Thanks for the quick reply....

I'm not sure that html2rss will work... I tried to change your tags for my purposes and got an error.

Here is what I am trying to do.

1. Let's take this site for example http://www.tennis-warehouse.com
I want to "crawl" this site grabbing all the product pages.

2. In grabbing those pages, I want to be able to grab various bits of information (this can change from site to site). The key items are: url of the page, title, metadescription, and (the problem child) the picture url.

For instance, http://www.tennis-warehouse.com/descpage.html?PCODE=MTLX10.

In addition to the items I mentioned, I want to grab the picture of the tennis racket. Most preferrably, I would want to have the url of where the picture is located.

3. I then want to be able to have all that information saved as a CSV so that I can upload it, for instance to BIB.

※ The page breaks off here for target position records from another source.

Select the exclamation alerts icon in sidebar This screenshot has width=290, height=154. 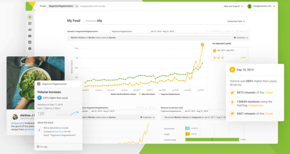point(30,49)
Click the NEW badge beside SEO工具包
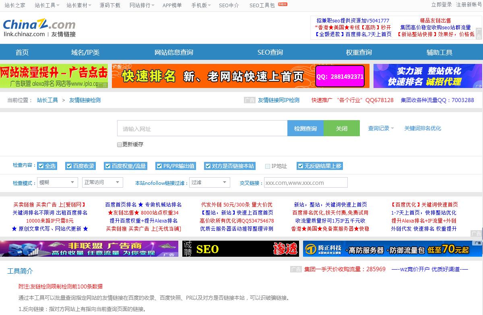 [x=283, y=4]
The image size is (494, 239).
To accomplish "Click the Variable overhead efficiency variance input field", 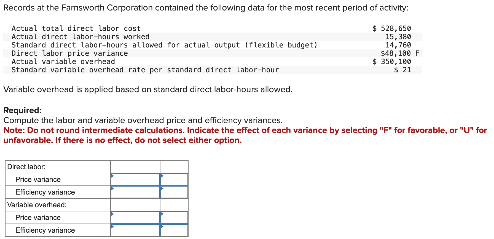I will [x=135, y=230].
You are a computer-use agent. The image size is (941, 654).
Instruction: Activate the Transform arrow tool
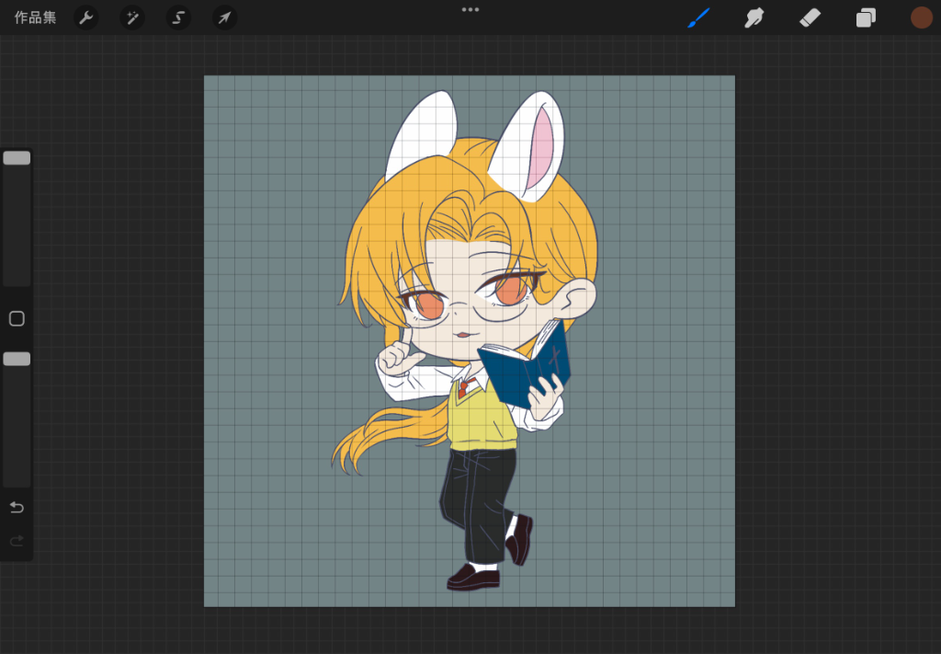tap(224, 17)
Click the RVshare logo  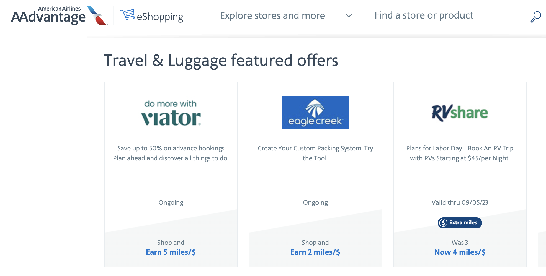pos(460,113)
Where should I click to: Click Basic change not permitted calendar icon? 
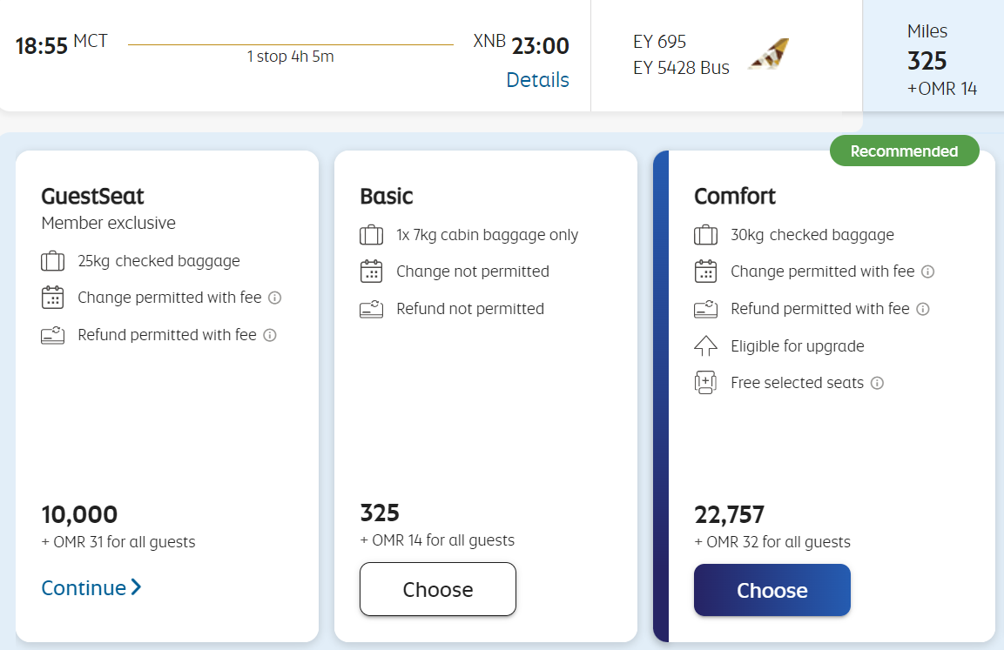(x=372, y=271)
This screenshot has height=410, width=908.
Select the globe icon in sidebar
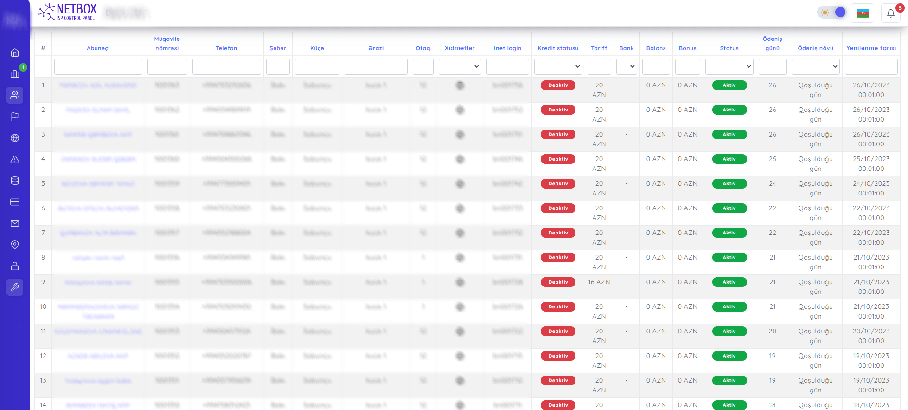pos(15,138)
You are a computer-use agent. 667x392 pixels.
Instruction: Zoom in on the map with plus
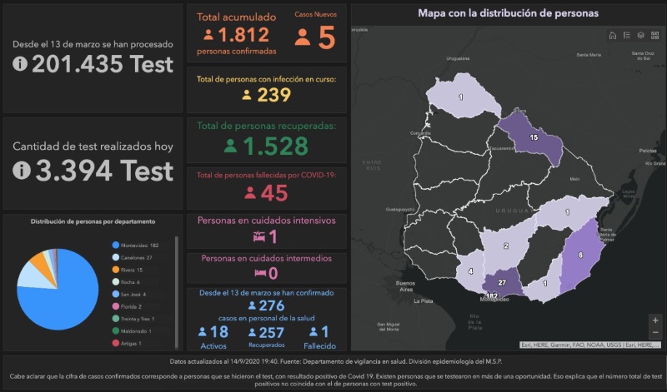tap(655, 320)
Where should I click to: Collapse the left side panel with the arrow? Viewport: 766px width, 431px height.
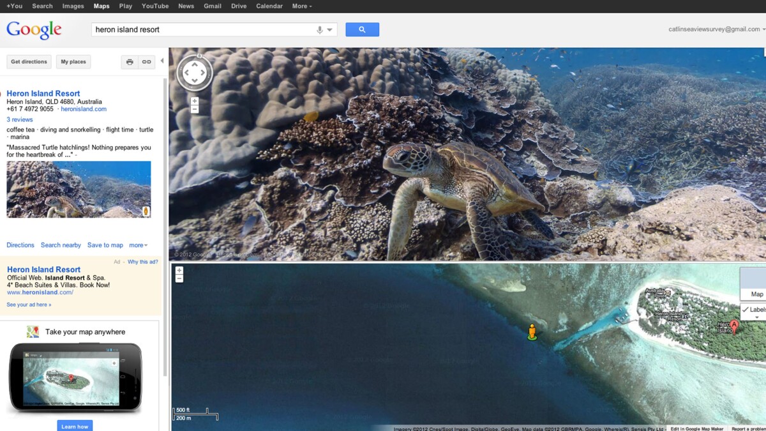[x=162, y=61]
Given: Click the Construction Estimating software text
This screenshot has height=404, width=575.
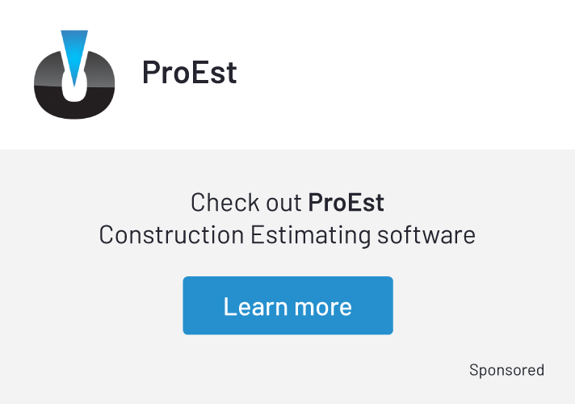Looking at the screenshot, I should tap(287, 235).
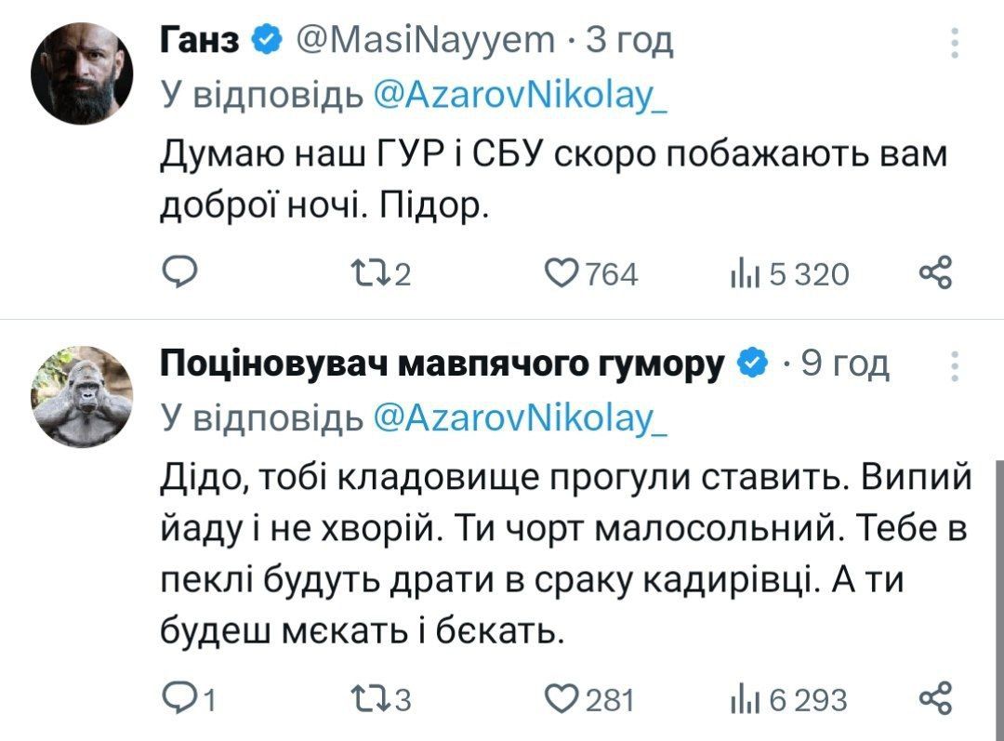The height and width of the screenshot is (741, 1004).
Task: Like the tweet with 281 likes
Action: click(564, 698)
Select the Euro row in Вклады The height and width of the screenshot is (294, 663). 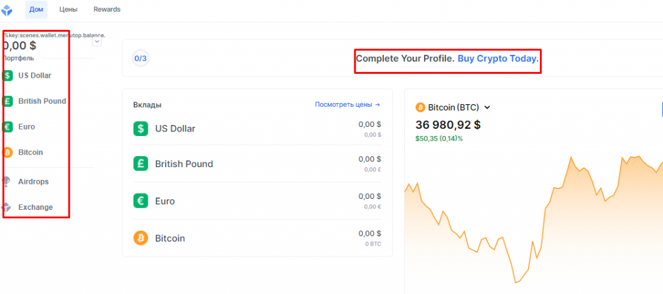[x=257, y=201]
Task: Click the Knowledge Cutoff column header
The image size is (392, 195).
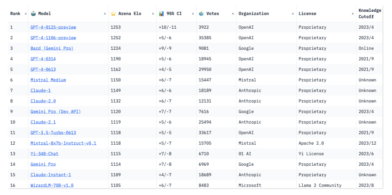Action: (x=370, y=14)
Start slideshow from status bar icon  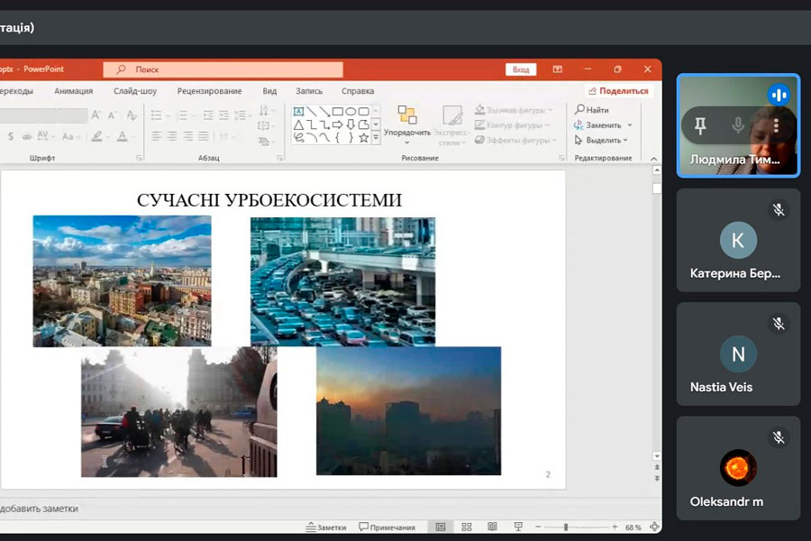click(518, 527)
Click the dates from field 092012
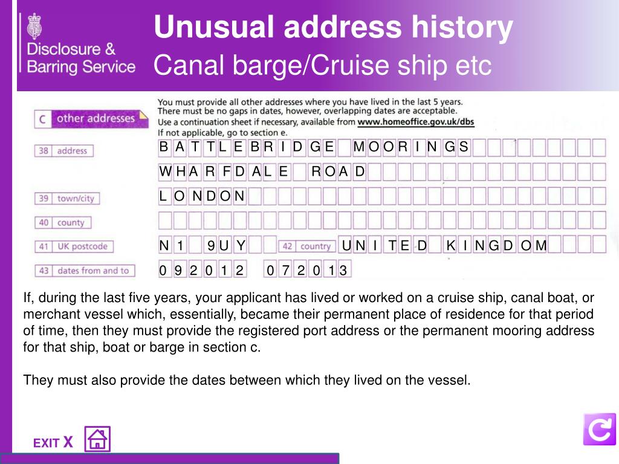Image resolution: width=619 pixels, height=464 pixels. pos(202,270)
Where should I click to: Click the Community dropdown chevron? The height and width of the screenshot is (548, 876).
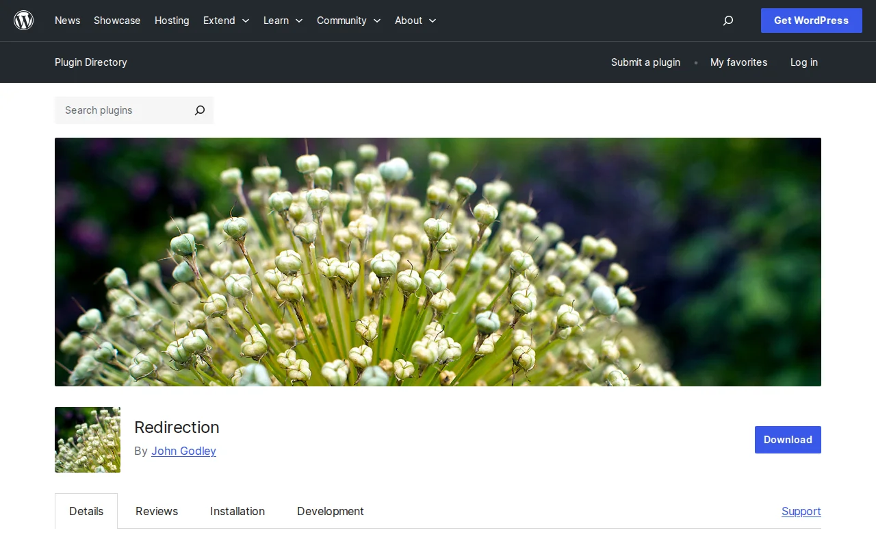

I played a tiny bit with instantrss. I found a unique tag in the webpages and replaced instantrss tags. But it got me an error.

I guess a work around would be to down load the site I am interested in. Then do a replacez using the tags that you have in instantrss. Then uploading the site to my server so that I can run instantrss.

Thanks Kurt!

Ed


#3, RE: Web Crawler that Lists URL and and Pictures....
Posted by Kurt on Dec-15-06 at 01:02 PM
In response to message #2
Hey Ed,

It appears there is a pattern in this paticular example that you may be able to use.

It seems the main graphic has the same name as the page name:
descpageRCDUNLOP-MF200P.html
-and-
MF200P.jpeg

Note that the data after the hyphen for the page name is the same as the graphic name.

I only checked this on 3 or 4 pages, but it held true each time. You'll need to check it some more.

If this holds up, you should be able to use the Tuelz to manipulate the data so that you can get the graphic URL using the page URL.

But don't spend 5x as much time and effort trying to find a work-around that it would take to do "by hand".